Now the question is for others to decide how they respond.

My hope is no one stands against him, and we already know that all the major political parties, plus Restore, have decided not to do so. I applaud them for that.

But that deliberate undermining of any mandate that Farage might claim for himself is not the end of this matter. The fact that there will be a by-election just after Andy Burnham becomes Prime Minister does represent a challenge to him. At the very least, he needs to point out why Farage is wrong, why Parliament must have its chance to decide his fate, and why his politics will fail. Labour does not need to stand to do this. But Burnham needs to make his own manifesto clear, and so far he has not done so. Farage did not resign for that reason, but unless Burnham rises to the moment, Labour will have missed an opportunity.

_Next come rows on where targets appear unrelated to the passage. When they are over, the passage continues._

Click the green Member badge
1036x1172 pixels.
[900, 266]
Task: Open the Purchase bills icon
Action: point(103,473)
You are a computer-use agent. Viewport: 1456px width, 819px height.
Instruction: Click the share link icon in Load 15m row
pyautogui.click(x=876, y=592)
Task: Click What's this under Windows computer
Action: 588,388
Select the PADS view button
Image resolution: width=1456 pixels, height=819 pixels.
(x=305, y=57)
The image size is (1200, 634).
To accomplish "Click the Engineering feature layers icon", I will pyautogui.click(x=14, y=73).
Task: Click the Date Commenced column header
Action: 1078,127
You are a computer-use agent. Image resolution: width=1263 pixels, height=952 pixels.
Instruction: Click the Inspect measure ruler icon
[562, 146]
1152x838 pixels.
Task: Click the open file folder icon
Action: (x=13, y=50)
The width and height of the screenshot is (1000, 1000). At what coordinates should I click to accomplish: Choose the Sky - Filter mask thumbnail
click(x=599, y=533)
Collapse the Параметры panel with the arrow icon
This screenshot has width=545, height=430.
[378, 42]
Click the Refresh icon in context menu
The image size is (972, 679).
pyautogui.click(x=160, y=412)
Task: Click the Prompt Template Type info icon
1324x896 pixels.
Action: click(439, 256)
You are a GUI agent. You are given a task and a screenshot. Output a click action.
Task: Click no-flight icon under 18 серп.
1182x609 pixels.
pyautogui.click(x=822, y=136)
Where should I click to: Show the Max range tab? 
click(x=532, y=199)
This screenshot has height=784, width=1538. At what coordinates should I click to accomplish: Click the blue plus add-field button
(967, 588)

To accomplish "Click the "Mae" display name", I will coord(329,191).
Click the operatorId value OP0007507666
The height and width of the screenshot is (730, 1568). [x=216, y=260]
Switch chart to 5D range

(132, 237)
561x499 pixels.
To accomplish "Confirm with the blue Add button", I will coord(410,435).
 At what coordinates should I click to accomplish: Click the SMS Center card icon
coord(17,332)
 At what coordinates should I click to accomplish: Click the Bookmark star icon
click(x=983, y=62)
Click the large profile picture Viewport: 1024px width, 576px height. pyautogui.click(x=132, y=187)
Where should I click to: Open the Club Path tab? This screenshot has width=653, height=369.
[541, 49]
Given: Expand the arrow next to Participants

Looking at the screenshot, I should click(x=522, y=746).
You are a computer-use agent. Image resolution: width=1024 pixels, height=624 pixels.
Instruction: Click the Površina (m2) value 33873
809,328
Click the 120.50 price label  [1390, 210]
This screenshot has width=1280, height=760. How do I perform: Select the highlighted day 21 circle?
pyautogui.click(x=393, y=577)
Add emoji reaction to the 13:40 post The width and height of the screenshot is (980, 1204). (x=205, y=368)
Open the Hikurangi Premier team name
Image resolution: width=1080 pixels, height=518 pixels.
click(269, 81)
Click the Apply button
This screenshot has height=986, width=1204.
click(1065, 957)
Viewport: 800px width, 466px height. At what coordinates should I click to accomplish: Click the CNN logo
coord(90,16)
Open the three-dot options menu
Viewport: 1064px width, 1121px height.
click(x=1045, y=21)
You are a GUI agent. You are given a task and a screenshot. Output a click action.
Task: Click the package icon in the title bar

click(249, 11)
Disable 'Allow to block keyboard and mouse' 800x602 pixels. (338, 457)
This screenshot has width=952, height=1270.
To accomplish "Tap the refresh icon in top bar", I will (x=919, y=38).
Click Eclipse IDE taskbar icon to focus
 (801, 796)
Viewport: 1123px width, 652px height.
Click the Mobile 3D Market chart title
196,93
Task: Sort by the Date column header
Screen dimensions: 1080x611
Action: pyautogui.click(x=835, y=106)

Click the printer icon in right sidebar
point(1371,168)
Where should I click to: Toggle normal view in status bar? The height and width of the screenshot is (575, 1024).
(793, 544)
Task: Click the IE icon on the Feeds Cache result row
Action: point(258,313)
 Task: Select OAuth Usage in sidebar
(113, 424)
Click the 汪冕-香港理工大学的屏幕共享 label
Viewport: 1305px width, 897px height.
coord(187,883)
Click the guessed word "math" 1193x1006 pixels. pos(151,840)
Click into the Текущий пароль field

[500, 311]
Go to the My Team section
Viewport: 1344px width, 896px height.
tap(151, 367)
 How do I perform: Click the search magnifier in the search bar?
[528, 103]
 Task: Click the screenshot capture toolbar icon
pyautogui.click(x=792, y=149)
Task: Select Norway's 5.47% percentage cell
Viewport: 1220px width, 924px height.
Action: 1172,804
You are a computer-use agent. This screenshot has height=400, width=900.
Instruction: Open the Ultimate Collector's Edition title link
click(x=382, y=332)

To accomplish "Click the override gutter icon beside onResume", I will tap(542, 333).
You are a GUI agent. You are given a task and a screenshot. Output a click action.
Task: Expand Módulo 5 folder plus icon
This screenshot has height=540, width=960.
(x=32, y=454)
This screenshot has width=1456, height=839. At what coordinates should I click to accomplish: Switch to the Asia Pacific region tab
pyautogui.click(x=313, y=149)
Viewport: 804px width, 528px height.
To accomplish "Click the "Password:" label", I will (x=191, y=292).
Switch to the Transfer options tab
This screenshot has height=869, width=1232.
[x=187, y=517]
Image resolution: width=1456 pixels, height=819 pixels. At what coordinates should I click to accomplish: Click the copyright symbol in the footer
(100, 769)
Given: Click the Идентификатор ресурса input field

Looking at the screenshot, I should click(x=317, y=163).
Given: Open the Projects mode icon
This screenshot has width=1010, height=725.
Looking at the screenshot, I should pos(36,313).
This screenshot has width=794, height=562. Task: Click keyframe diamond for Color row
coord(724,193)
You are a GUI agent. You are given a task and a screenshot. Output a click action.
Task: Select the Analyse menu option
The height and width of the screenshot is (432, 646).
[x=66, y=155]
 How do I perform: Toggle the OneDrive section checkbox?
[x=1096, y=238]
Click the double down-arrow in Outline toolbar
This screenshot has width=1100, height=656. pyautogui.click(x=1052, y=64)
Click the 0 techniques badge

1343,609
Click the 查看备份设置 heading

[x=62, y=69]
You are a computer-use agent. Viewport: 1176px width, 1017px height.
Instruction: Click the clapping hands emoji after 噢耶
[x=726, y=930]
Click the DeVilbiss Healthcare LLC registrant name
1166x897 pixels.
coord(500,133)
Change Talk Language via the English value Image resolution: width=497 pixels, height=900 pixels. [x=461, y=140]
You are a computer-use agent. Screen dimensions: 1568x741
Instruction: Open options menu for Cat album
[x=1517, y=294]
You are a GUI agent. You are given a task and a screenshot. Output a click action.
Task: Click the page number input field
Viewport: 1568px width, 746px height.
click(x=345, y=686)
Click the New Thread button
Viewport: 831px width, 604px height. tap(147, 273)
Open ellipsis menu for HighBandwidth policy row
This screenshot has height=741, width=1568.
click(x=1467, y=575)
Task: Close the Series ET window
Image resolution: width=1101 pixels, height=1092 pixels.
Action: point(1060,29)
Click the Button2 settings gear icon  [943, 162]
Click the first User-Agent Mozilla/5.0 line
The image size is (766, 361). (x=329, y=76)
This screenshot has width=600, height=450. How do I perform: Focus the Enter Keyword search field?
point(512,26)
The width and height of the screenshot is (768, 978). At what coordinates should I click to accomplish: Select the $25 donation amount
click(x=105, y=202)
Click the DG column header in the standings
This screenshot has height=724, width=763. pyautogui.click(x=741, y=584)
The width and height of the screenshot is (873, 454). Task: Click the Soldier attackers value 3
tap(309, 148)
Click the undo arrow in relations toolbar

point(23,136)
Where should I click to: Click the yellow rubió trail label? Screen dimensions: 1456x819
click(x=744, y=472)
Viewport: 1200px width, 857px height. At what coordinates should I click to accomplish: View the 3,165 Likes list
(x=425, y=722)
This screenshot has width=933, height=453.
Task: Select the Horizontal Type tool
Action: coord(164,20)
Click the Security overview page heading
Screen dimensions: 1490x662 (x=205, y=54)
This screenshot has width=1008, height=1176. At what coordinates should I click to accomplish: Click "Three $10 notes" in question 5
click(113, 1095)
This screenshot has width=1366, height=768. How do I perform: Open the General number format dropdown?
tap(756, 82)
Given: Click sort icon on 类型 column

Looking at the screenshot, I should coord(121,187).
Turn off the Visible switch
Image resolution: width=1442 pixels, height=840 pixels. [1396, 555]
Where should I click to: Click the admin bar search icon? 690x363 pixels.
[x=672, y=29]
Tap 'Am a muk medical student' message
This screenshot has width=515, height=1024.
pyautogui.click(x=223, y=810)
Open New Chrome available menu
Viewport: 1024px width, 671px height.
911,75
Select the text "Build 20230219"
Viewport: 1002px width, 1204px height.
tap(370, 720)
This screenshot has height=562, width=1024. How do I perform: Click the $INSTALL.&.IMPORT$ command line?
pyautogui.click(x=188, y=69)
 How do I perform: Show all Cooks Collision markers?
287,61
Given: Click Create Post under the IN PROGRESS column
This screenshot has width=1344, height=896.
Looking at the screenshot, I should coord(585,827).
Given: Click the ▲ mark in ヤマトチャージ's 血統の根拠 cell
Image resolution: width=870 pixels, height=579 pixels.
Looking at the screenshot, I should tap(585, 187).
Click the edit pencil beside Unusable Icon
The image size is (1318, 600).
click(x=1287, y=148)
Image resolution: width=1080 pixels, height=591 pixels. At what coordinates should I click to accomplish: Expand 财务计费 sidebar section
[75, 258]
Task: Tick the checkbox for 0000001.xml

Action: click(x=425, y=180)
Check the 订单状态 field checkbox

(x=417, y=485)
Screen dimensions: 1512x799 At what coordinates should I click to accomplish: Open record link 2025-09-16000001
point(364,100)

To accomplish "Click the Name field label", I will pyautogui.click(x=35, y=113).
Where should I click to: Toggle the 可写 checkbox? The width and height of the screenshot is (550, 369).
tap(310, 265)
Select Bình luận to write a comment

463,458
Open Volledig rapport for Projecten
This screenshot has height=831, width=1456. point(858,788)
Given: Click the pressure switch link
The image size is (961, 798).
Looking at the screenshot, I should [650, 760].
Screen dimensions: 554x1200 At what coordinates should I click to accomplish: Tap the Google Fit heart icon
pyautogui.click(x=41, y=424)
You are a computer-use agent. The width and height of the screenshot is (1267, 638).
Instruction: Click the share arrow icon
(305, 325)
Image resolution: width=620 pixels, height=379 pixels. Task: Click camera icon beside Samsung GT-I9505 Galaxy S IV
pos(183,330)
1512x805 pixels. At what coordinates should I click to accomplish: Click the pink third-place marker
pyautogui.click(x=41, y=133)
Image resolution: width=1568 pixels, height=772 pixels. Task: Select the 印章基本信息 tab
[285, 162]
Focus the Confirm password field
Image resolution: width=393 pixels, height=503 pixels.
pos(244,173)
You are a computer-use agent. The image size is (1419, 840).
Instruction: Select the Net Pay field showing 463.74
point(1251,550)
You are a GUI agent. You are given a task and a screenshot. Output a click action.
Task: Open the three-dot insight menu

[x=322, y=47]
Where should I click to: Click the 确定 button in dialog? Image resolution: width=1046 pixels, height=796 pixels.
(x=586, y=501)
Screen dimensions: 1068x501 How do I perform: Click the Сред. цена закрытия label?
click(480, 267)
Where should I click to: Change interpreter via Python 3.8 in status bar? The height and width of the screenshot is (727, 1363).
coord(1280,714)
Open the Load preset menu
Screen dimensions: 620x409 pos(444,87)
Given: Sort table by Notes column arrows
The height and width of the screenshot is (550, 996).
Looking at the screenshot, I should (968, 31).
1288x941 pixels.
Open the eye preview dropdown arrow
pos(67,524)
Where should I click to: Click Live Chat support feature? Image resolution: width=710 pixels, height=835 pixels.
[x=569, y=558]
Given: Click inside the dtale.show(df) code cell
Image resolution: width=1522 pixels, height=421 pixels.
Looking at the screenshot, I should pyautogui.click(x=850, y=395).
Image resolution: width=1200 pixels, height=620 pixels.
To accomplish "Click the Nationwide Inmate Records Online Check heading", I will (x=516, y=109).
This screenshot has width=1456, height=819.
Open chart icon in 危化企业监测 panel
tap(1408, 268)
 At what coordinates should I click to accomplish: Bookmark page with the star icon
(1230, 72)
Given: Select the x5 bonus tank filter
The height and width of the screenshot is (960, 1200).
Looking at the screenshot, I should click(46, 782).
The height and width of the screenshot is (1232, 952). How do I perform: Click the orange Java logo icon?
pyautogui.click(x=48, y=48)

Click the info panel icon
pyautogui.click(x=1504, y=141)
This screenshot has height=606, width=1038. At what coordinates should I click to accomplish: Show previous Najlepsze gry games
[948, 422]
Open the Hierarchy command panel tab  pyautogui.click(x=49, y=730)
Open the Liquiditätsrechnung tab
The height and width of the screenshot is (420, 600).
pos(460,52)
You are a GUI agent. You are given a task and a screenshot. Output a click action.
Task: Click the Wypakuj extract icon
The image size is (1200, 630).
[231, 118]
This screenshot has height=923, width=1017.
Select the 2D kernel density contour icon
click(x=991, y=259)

That said, they, like the other major parties, will have drawn a line in the sand between their toxic neoliberalism and the fascism that Farage and Restore represent by nit standing. They, I hope, have made clear that there is a line they will not cross. They will not do hate. They will not do racism. They will not undermine the state. They will not undermine the rule of law. They will not threaten democracy. But that does not mean that they have any answers for the people of Clacton, and I suspect those people know that. It is not just Farage's politics that are failing: theirs are too.

This election might be the last-ditch, desperate act of a politician who realises he has nowhere else left to go, who has peaked too soon, and who is very unlikely ever to be Prime Minister unless he copies the Trump rulebook, which is about creating authoritarian, fascist rule. It does, however, give other parties the chance to say something more important, which is precisely what they will do for places like Clacton. Without modern monetary theory, a politics of care, and an economics of hope, I am not sure any of them have an answer. And Farage might still expose that fact, in amongst the wreckage of his own failed career.